Some will protest that this is not true, that they have supporters working in the Labour Party or that they have supported Livingstone in his fight for the Labour Party nomination for London Mayor. [This piece was written before the result of the electoral college was known.]
Yet the London Socialist Alliance has not even expressed its support for Livingstone, because of the opposition of the Socialist Party (one version says that it wouldn't make any difference anyway, which seems to be more of a statement of ineffectiveness than anything else).
Several of those organisations involved in the LSA who have supported Livingstone (not least the AWL) have done somersaults to do so. Yet while they seem to recognise Livingstone's fight for the nomination is pivotal to the direction of the Labour Party and, by extension, the unions, one is left with the strong feeling that their real hope has always been that Livingstone would stand as an independent, allowing them to pose as his support act.
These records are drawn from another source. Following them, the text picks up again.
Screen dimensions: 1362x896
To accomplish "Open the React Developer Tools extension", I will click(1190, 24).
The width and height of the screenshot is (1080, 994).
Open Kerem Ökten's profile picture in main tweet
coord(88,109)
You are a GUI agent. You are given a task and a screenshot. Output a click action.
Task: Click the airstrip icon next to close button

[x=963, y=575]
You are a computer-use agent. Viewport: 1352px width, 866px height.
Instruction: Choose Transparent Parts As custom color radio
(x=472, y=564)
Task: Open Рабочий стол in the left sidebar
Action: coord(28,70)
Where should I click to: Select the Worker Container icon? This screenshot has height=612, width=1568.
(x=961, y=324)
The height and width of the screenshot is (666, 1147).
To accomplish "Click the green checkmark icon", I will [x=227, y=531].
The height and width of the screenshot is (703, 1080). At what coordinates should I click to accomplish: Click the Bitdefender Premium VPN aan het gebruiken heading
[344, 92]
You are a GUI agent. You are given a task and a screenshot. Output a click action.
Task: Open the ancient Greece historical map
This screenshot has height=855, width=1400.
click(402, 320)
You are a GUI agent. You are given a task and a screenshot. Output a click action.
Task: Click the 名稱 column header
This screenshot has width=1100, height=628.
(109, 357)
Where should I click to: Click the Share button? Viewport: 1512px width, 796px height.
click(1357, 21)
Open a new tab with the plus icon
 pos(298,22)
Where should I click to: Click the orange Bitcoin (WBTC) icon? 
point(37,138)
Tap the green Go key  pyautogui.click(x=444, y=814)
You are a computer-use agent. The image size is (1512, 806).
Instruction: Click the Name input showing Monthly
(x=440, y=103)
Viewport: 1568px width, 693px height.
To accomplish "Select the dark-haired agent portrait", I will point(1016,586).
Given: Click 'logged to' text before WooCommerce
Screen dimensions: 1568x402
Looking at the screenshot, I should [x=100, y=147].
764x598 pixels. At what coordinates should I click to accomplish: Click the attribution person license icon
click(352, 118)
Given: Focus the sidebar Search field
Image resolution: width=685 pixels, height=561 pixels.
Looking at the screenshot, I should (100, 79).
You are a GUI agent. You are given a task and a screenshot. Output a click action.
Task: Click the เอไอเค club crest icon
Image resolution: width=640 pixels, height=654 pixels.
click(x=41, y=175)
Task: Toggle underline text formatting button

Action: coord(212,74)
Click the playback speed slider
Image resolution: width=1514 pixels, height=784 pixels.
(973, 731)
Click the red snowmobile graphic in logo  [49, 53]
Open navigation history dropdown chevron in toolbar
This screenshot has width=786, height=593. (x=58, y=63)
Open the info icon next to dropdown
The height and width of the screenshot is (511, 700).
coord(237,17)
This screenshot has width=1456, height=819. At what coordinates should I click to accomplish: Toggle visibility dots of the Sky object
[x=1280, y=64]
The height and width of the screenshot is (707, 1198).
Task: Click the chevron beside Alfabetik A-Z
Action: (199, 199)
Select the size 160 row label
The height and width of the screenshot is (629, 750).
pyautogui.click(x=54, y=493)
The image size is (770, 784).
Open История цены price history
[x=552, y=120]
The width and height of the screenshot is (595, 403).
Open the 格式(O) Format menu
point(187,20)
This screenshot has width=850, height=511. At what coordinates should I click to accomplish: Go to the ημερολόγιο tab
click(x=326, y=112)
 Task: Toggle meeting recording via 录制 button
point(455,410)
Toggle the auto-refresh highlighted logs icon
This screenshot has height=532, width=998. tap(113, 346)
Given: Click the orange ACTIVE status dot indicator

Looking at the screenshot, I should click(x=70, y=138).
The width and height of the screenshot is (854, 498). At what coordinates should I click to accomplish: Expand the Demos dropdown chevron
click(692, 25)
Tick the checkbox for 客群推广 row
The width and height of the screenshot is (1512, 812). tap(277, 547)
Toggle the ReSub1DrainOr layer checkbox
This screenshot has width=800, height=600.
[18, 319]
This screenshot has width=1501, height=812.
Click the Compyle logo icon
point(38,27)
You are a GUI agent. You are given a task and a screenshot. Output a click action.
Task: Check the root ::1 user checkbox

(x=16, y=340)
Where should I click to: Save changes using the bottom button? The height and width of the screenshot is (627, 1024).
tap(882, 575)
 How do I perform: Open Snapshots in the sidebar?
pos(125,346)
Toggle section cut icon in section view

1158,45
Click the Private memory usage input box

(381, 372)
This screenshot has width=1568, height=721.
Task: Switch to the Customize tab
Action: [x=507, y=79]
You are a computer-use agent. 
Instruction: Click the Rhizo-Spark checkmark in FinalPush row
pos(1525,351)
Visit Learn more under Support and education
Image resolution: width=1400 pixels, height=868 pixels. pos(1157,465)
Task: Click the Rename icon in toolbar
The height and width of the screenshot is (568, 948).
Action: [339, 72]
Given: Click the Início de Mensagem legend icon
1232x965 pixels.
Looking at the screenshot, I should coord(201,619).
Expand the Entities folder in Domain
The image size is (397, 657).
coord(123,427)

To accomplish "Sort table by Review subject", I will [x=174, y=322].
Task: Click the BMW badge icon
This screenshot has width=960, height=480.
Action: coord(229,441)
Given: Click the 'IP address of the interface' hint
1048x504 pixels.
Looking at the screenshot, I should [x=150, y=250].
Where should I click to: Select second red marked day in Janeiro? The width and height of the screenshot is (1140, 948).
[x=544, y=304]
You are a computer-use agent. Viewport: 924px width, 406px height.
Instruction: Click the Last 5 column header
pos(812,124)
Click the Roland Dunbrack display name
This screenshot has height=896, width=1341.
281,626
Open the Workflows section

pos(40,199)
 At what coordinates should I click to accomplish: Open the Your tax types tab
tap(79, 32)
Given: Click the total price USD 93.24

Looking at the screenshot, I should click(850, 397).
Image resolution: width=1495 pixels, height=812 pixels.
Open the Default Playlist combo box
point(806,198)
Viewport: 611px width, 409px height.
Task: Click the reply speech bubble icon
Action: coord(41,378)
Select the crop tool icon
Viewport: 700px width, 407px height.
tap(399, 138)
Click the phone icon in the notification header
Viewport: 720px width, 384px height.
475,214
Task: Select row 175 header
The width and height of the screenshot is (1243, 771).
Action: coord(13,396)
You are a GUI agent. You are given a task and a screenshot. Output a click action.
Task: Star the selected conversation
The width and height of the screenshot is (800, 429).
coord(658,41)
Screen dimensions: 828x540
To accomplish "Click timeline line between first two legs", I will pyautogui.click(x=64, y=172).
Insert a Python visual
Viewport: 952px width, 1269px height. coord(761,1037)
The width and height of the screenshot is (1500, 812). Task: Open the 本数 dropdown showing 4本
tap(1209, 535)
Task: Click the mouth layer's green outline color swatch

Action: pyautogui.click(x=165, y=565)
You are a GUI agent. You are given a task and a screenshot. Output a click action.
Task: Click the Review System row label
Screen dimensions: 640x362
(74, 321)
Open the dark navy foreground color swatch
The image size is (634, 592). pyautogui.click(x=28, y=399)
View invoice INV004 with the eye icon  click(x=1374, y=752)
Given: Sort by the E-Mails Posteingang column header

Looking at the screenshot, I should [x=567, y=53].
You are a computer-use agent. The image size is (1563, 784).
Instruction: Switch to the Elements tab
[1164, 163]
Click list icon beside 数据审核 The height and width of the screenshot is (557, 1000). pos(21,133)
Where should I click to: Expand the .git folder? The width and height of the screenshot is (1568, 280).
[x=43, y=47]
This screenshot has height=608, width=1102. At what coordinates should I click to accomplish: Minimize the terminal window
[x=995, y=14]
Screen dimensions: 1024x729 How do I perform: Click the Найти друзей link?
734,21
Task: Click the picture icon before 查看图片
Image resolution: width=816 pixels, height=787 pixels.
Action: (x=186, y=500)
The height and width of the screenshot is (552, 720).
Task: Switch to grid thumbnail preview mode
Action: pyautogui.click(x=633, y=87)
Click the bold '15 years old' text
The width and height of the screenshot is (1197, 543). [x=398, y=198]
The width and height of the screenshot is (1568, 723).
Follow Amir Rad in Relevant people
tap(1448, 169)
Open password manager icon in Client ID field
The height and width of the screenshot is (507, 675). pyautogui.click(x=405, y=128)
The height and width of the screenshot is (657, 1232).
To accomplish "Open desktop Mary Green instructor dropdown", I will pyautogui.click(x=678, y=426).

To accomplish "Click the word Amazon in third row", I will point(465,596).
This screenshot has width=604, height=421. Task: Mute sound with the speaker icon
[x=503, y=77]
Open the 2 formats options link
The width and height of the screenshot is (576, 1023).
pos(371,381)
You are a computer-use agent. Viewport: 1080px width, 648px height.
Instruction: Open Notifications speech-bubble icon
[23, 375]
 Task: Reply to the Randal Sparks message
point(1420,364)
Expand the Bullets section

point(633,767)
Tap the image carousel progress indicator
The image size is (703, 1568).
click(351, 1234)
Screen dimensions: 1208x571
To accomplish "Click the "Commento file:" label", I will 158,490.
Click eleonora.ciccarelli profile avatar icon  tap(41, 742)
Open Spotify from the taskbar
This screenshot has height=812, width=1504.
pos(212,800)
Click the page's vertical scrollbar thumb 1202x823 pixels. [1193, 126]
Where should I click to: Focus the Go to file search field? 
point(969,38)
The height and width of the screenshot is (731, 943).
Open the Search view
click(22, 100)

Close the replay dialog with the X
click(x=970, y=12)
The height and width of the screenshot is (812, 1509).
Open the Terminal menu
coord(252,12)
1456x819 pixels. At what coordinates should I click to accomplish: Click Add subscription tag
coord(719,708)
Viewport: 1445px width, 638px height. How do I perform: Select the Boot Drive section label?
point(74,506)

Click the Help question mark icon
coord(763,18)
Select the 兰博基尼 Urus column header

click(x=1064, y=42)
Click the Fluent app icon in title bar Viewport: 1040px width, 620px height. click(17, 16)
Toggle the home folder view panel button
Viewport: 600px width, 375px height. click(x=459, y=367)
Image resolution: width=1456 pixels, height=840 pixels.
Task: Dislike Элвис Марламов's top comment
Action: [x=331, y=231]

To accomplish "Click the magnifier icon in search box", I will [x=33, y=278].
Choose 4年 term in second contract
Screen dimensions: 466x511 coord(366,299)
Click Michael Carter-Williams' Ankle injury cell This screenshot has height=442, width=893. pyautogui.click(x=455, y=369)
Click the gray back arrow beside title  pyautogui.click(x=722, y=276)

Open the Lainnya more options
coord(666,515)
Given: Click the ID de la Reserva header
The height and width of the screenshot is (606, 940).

While Livingstone should be supported as an independent candidate if this is the final last option open, this does not alter the fact that the best option in terms of a defeat for Blair would be for Livingstone to win and be the official Labour candidate. But that of course would raise the question of whether the far left will be part of that battle over the future of the labour movement, which hardly ends with the Livingstone issue. Rather it is in the process of cutting itself off from it.
Being part of that fight does not mean everyone going to ward meetings and General Committees, but it does mean members of affiliated unions being able, for instance to stand for their union's delegations to Labour conferences to challenge the supine attitude of the Morrises, Bickerstaffes etc. But to do so, they need to be Labour Party members.
Those who protest that, while pursuing election campaigns, they also have supporters active in the Labour Party are being disingenuous. It is not just that this is merely a token presence in the Labour Party, more of a sop to those who won't give up the "old ways" than a real commitment, but that these are not complementary but conflicting tactics. You cannot coherently argue at the same time that you stand candidates against the Labour Party and fight in the Labour Party.
In seeing the standing of candidates as the answer to the considerable problems facing socialists at the current time the left is slipping into the magic solutions/short cut realm of politics, ignoring all the lessons of the history of the British left. A strategy which relates only to left activists ("the vanguard") while ignoring the question of how to connect with the bulk of the working class - arming the vanguard with the arguments to take to the wider class - used to be known as "the left of the left". It was derided by many on the British left when explicitly applied by the French left in the '70s and '80s. It is just as wrong now when used by the British left.